Binary Read Method?

  • Thread starter Thread starter ShaneO
  • Start date Start date
S

ShaneO

Hello,

I wish to extract embedded string data from a file using a Binary Read
method.

The following code sample is used in VB.NET and similar code is used in
VB6 -

(Assume variable declarations etc.)
FileOpen(iFileIn, sInputFile, OpenMode.Binary, OpenAccess.Read)
iRecordEndAddress = iRecordCount * iRecordSize
For iRecordStartAddress = 1 To iRecordEndAddress Step iRecordSize
FileGet(iFileIn, sData, iRecordStartAddress)
sA = Trim(Strings.Left(sData, 8))
sB = Trim(Strings.Mid(sData, 10, 60))
..
..
..
sOutPutText &= sA & "," & sB & vbCrLf
Next
FileClose(iFileIn)


On the same datafile the VB6 app does the job in <2 secs, however in
VB.NET it takes >15 secs. Now I'm not getting into the issues
surrounding performance between the two languages, but I would like to
know what others suggest as the best/quickest way to perform such a task
under VB.NET (2005).

I've tried the obvious My.Computer.FileSystem.ReadAllBytes and
FileStream methods however any possible speed advantages are lost in
converting the input-stream back into String Characters for my OutPut
Text - unless someone can give me a quick way to do that!

Any suggestions (apart from going back to VB6) would be appreciated.

ShaneO

There are 10 kinds of people - Those who understand Binary and those who
don't.
 
I would be inclined to use a StreamReader something like this:

Dim _sr As New StreamReader(sInputFile)

Dim _chars(iRecordSize - 1) as Char

Dim _text As New StringBuilder

While sr.Peek() >= 0
_sr.Read(_chars, 0, _chars.Length)
_text.AppendFormat("{0},", (New String(_chars, 0, 8)).Trim)
_text.AppendFormat("{0},", (New String(_chars, 9, 60)).Trim)
...
' For the last 'field', do not append a comma
_text.AppendFormat("{0}", (New String(_chars, x, y)).Trim)
_text.Append(Environment.NewLine)
Loop

_sr.Close()

sOutPutText - _text.ToString

You will find that repeated operations on a StringBuilder object are far
more efficient than the equivalent operations on String objects.

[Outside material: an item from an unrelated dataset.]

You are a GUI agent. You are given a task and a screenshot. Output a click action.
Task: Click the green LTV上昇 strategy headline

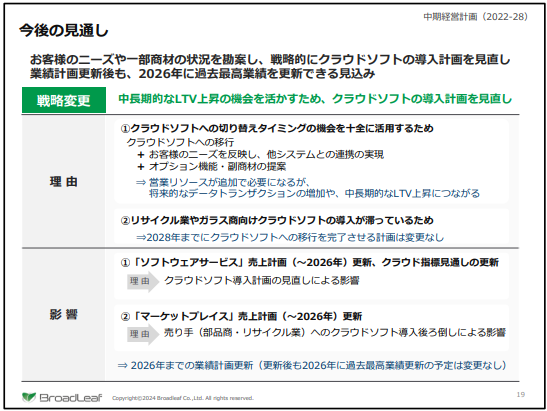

You could also create an array of 'field' lengths and an array of 'field'
start positions and use those in a loop like this:

' Make sure that _fieldstarts and _fieldlengths are the same length
Dim _fieldstarts As Integer = New Integer() {0, 9, ... , n}
Dim _fieldlengths As Integer = New Integer() {8, 60, ... , n}

While sr.Peek() >= 0
_sr.Read(_chars, 0, _chars.Length)
Dim _i As Integer
For _i = 0 To _fieldstarts.Length - 2
_text.AppendFormat("{0},", (New String(_chars, _fieldstarts(_i),
_fieldlengths(_i))).Trim)
Next
When the inner loop finishes, _i points to the final element of
_fieldstarts and _fieldlengths
' For the last 'field', do not append a comma, but do append a cr/lf
pair
_text.AppendFormat("{0}{1}", (New String(_chars, _fieldstarts(_i),
_fieldlengths(_i))).Trim, Environment.NewLine)
Loop
 
Stephany said:
I would be inclined to use a StreamReader something like this:

Dim _sr As New StreamReader(sInputFile)

Dim _chars(iRecordSize - 1) as Char

Dim _text As New StringBuilder

While sr.Peek() >= 0
_sr.Read(_chars, 0, _chars.Length)
_text.AppendFormat("{0},", (New String(_chars, 0, 8)).Trim)
_text.AppendFormat("{0},", (New String(_chars, 9, 60)).Trim)
...
' For the last 'field', do not append a comma
_text.AppendFormat("{0}", (New String(_chars, x, y)).Trim)
_text.Append(Environment.NewLine)
Loop

_sr.Close()

sOutPutText - _text.ToString
Thank-you Stephany for your very thorough answer.

I did try similar but still found the constant looping (around 100K
records) was still clobbering performance. I will, however, follow your
example more precisely and test if it works quicker.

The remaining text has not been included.